══ Data to use

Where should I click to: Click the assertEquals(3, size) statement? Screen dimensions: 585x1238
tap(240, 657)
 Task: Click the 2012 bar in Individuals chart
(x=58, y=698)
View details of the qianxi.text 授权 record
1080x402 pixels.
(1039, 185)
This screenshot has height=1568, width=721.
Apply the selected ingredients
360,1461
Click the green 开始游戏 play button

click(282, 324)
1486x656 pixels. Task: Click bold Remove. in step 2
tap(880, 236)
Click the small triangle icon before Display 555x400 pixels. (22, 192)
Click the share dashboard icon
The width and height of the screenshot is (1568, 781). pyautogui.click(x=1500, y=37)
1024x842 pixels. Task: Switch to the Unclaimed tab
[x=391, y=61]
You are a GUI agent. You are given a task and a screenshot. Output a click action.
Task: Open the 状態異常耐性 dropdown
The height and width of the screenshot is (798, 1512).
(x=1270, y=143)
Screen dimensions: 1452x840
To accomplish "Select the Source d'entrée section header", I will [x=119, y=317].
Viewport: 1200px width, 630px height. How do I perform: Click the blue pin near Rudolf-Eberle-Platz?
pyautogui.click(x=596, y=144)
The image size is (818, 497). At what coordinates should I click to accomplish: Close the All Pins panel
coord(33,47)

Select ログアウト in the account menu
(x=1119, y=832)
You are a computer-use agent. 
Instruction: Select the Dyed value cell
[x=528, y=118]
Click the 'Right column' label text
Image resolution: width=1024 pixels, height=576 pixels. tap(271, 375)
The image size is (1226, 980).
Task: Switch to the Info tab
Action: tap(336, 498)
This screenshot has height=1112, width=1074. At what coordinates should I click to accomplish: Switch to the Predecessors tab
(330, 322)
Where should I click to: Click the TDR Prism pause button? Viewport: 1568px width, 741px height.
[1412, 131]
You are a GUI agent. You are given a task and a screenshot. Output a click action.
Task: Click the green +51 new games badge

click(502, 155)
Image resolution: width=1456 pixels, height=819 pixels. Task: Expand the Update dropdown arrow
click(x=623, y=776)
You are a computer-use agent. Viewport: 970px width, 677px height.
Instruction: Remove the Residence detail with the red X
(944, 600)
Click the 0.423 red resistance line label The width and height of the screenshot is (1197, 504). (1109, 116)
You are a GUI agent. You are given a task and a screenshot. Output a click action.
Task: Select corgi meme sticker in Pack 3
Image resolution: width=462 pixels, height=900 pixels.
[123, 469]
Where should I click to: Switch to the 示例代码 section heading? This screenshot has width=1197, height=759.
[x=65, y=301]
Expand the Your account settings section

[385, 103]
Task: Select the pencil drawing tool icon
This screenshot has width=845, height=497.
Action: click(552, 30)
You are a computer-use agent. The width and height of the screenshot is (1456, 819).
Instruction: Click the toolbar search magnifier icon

════

_What you need to do_
How many lines of the data above contain the word "green"? Reply with the number alone.

_Full response_
2